Desideriamo porre termine a una ambiguità o meglio a negazione della
legge [iniurià] propria dei Franchi nelle cause civili e penali. Vogliamo
che i nostri sudditi sappiano che noi pesiamo sulla bilancia il diritto di
ciascuno alla giustizia e che stabiliamo che nessuna distinzione deve
essere fatta tra le persone nei tribunali... siano esse franche o longobarde
o romane.
Anche i saraceni e gli ebrei sono pari di fronte alla legge: «non vogliamo
che essi se innocenti vengano perseguitati perché appunto sono ebrei o
saraceni», dichiara Federico, che rileva come «le vessazioni dei cristiani
contro di loro siano state finora enormi». La compattezza giuridica del
regno ha la predominanza sulle differenze (per esempio le nationes o la
religione dei sudditi).
Sulla stessa linea, l’altra novità presente nelle Melfitane: l’iniziativa
dell’offeso divenuto querelante non è più indispensabile nel promuovere
il procedimento contro il colpevole nei delitti capitali. Questo punto, dopo
secoli di giurisprudenza in cui l’accusa era il primo passo necessario
a metter in moto il corso della giustizia riparatrice, è davvero notevole.
Ecco un elemento sufficiente - scrive un glossatore - per affermare che
«questa legge contiene un nuovo diritto» e non è detto che ciò che appare
ai nostri occhi un positivo segno di un’autonomia del diritto dello stato
o regnum non sembrasse all’opposto ai contemporanei di Federico un
atto di tirannide.
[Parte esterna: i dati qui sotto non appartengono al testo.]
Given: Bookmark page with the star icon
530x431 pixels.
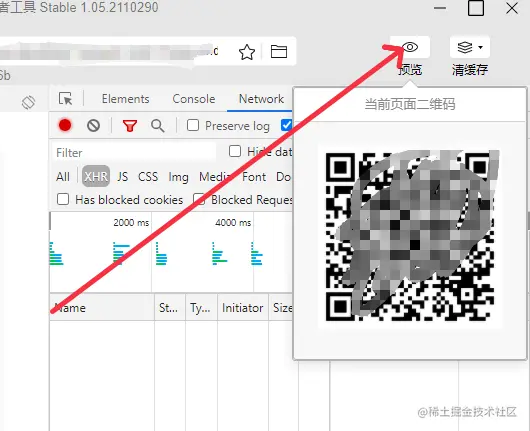Looking at the screenshot, I should click(247, 52).
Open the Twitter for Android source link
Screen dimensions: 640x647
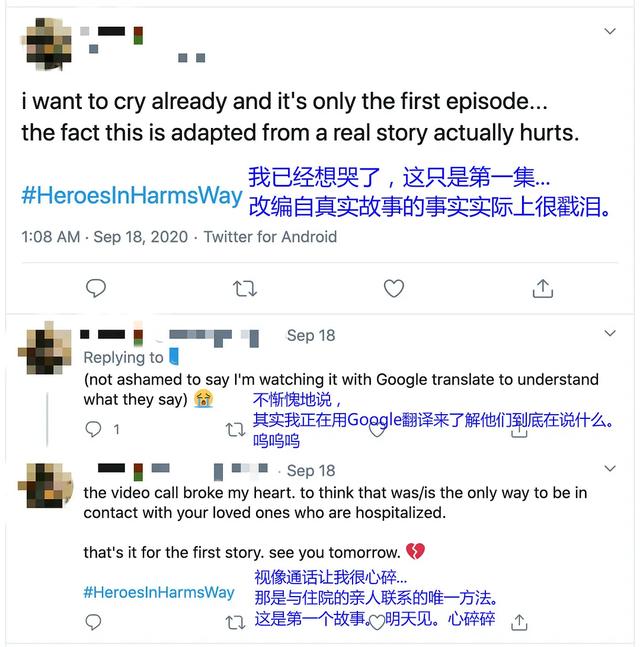pyautogui.click(x=270, y=237)
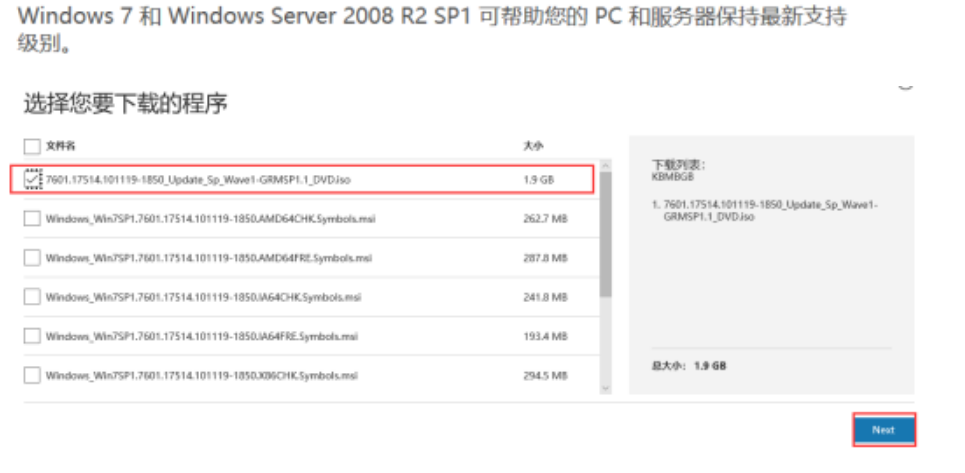Click the file list scrollbar down arrow
This screenshot has width=965, height=473.
[605, 387]
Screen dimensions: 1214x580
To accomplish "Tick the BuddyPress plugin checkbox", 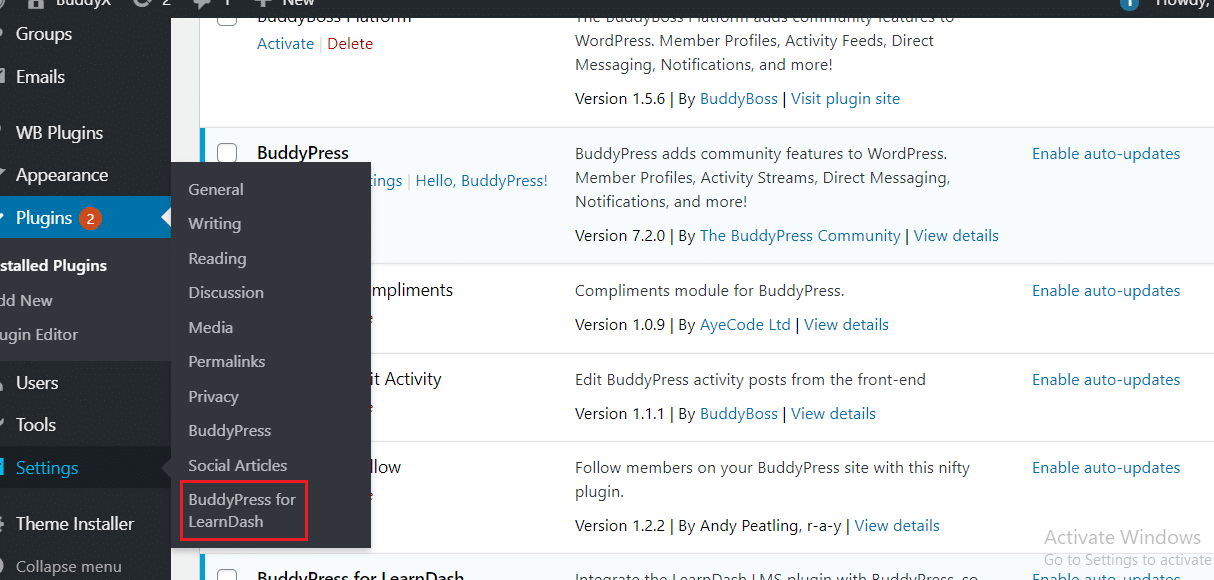I will tap(227, 152).
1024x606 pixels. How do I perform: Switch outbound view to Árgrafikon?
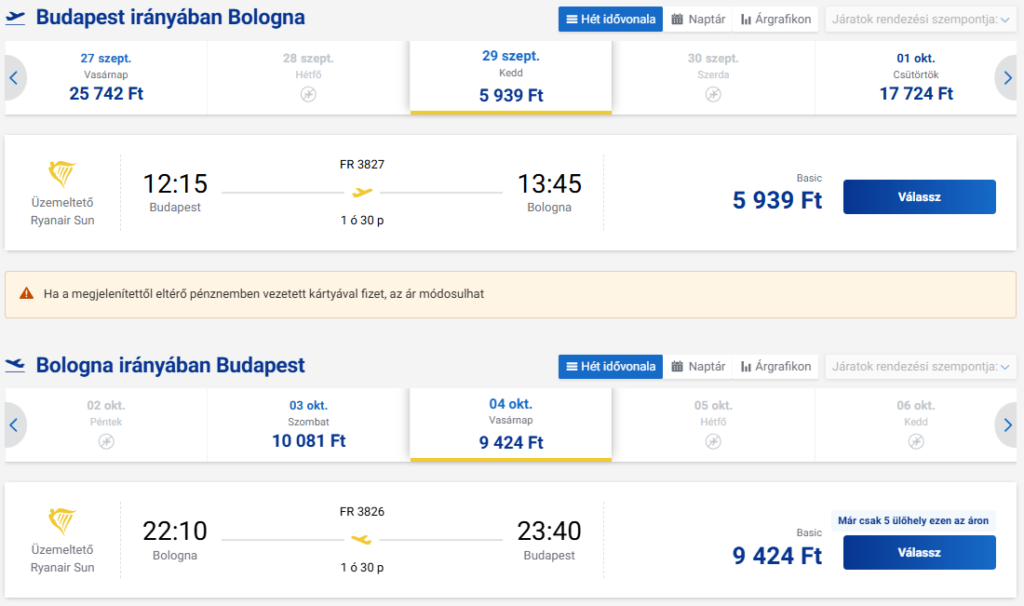point(776,20)
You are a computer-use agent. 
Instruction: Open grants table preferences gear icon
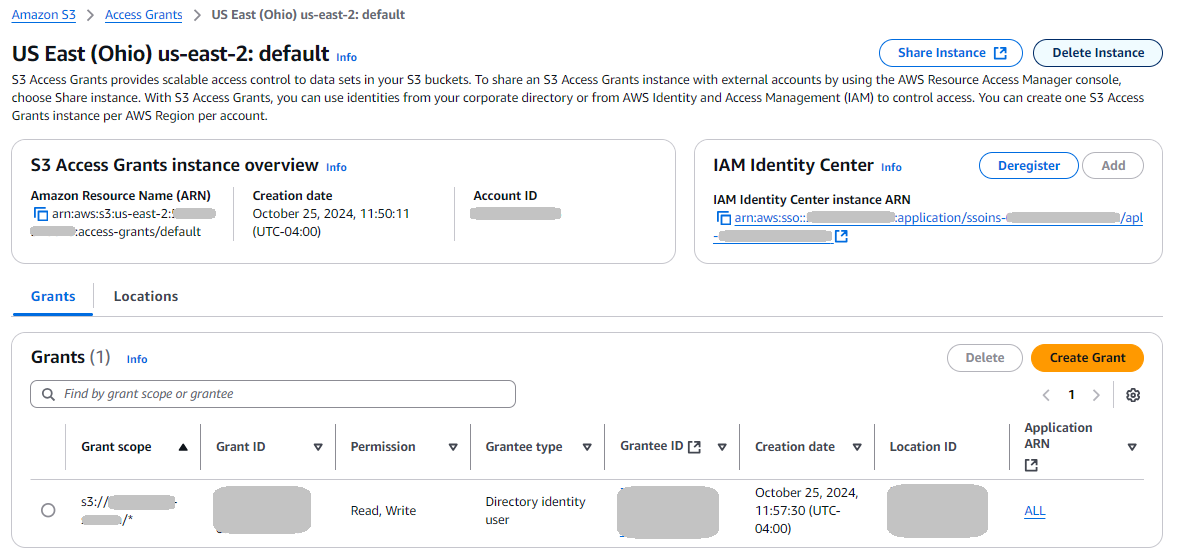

Tiranno in questa prospettiva tradizionale doveva infatti
apparire il principe che agiva di sua iniziativa, o meglio in forza della legge
del regnum, senza attendere la querela dell’offeso. Anche qui le cose sono
più complicate di quel che potrebbero apparire a prima vista. Va ricordato
che il precedente teorico stava nella giurisdizione ecclesiastica: era stato
infatti Innocenzo III ad introdurre nella disciplina giuridica l’inquisizione
rivolta a punire ogni offesa alla religione, come era esemplarmente l’eresia
perseguita anche in assenza di querelanti.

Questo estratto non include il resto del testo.